Accra, Sept. 30, GNA - Panellists at a two-day workshop on the Mineral and Mining Bill currently before Parliament have called for its withdrawal to allow broader consultation especially at the constituency level.
They said the Bill ought to be delayed mainly because critical issues on environmental sustainability, human rights and community livelihoods were sidelined.

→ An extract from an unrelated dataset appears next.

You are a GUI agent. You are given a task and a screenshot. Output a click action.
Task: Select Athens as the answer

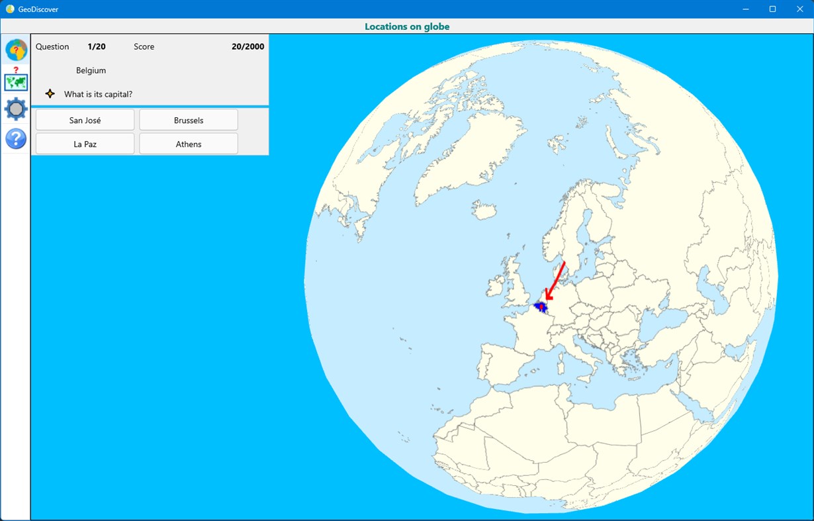click(188, 144)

The panellists from civil society groups, such as National Coalition on Mining and the Third World Network-Africa (TWN) that organised the workshop for journalists on Thursday, said within the pluralist discussion and reporting about the mining sector there was the need to add some truth about the impact of mining on society. Speaking on environmental and community livelihood issues in the Bill, Mr Abdulai Darimani of the TWN said the operating standards and regulatory powers the law was to provide and the level of sanctions to impose on environmental issues were questionable. He said there were no particular references to offences within the Bill except that it referred to the Environmental Agency Act 94. Mr Kyeretwie Opoku, a Member of Coalition on Mining, said the real problem of the economics of mining was that there was the tendency to make "noise" about mineral royalties, taxes and revenues, which could not actually be compared to the devastating effects mining had on communities and environment. He said there is no specific provision made on human rights in the Bill, adding that compensations needed to be paid to affected communities.
Miss Lindlyn Amang Tamafor, Environmental Coordinator of TWN, said mining had adverse effects on human health within the mining community. Miss Tamafor argued that there should be a law on environmental practices in the mining sector, saying that the law establishing the Environmental Protection Agency, which was the only in this context was very weak.